As with any negotiation, artists’ ability to get their preferred terms comes down to their leverage — for stars especially, there are few rules that can’t be bent — and the skill of the lawyers involved. “If you successfully reserve the right to license to TikTok directly in your contract with UMG, you would be able to do so directly or via a third-party service,” says Leon Morabia, a partner at Mark Music & Media Law. “It would be a difficult point to win in a deal, but it is contractually feasible.”

Josh Love, partner at Reed Smith, says he has been able to get “a carve-out” in the past that allowed an artist “to do a direct license with a DSP” — a digital service provider like TikTok or another social media or streaming service — “if the label or distributor is ever not licensed with that DSP and [the artist] wants to remain on the platform.” This is meant to act as interim coverage for an artist; if the label or distributor were to form a new licensing agreement, that would likely supersede that deal made between the artist and the DSP in the meantime.

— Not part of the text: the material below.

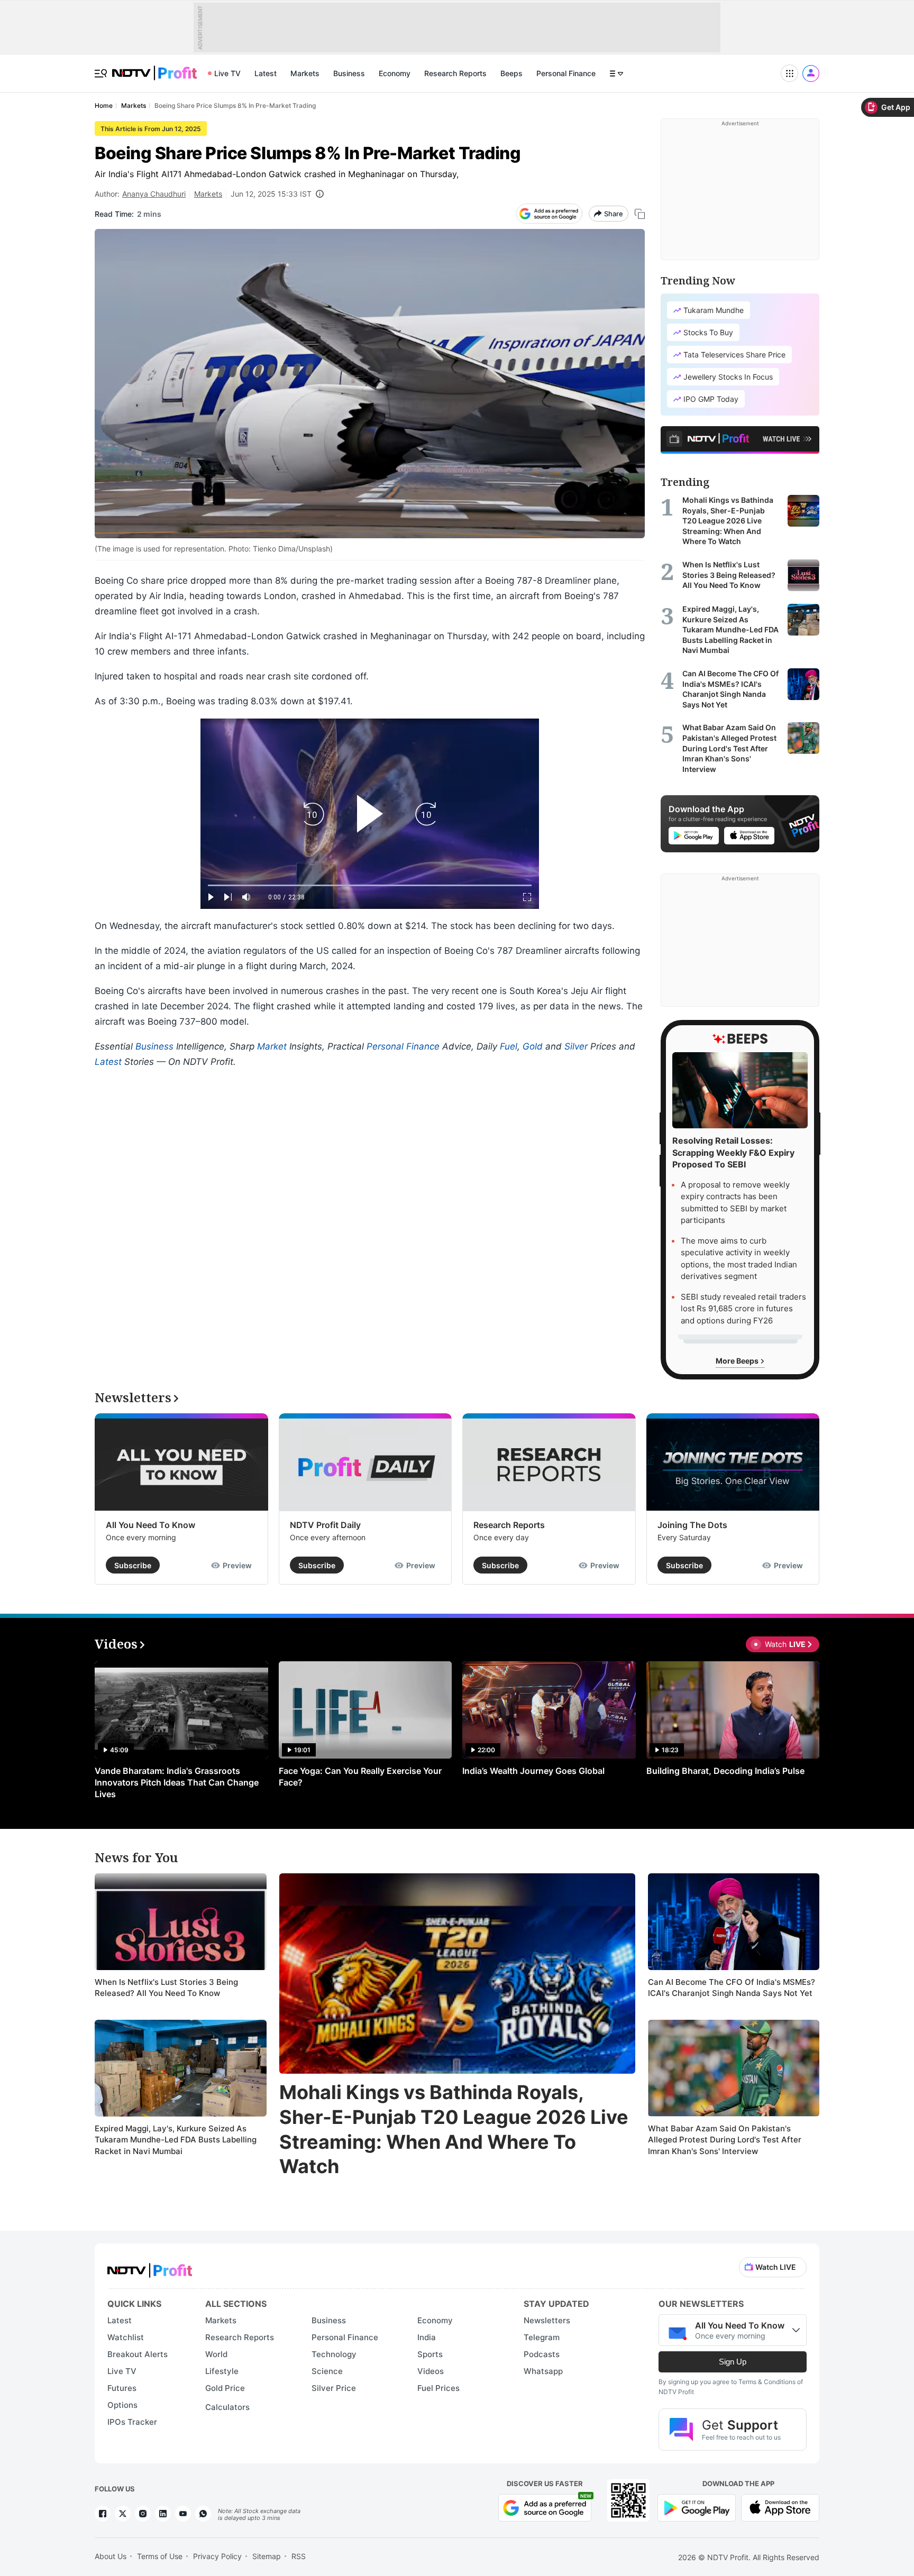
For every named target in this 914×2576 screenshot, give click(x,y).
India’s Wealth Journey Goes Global (533, 1770)
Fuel (508, 1046)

Some clauses that are already in record deals could also be expanded by artist attorneys to ensure their clients’ music remains available on TikTok. “Release commitments,” for example, are put in place to “force the label to guarantee that a record will be released within certain months after delivery so that the artist’s record doesn’t get ’shelved,’ with the artist stuck in the deal,” says Gandhar Savur, a music attorney.

These clauses have become increasingly comprehensive, stretching “to cover commitments by the label over more specific aspects of the release — the exact countries in which the album will be distributed, formats that the album will be released in such as vinyl and digital, and even including specific major DSPs by name like Spotify and Apple Music.” After negotiations between UMG and TikTok unraveled, Savur continues, “it would be a natural response that artist attorneys will gradually start to require release commitments to cover all platforms generally so that if a label is not licensed with a particular platform for any reason, the artist can deal with that platform directly.”

Savur believes that artists who are signed to labels that are distributed by UMG, rather than signed directly, probably have more latitude to try to deal with platforms like TikTok on their own. “Although I believe that what Universal is doing overall is a good thing for the industry, Universal-distributed labels might be more sympathetic to their artists’ desire to stay on TikTok because the increased streaming and ticket sales [that] result from any tracks going viral on the platform can be a big win for the artist and label alike,” Savur says.

If the UMG-TikTok deadlock rolls on, Fritz says, “smart lawyers” with leverage will find “a workaround that enables their clients to continue to use the most popular discovery tool while the large-scale license gets worked out.”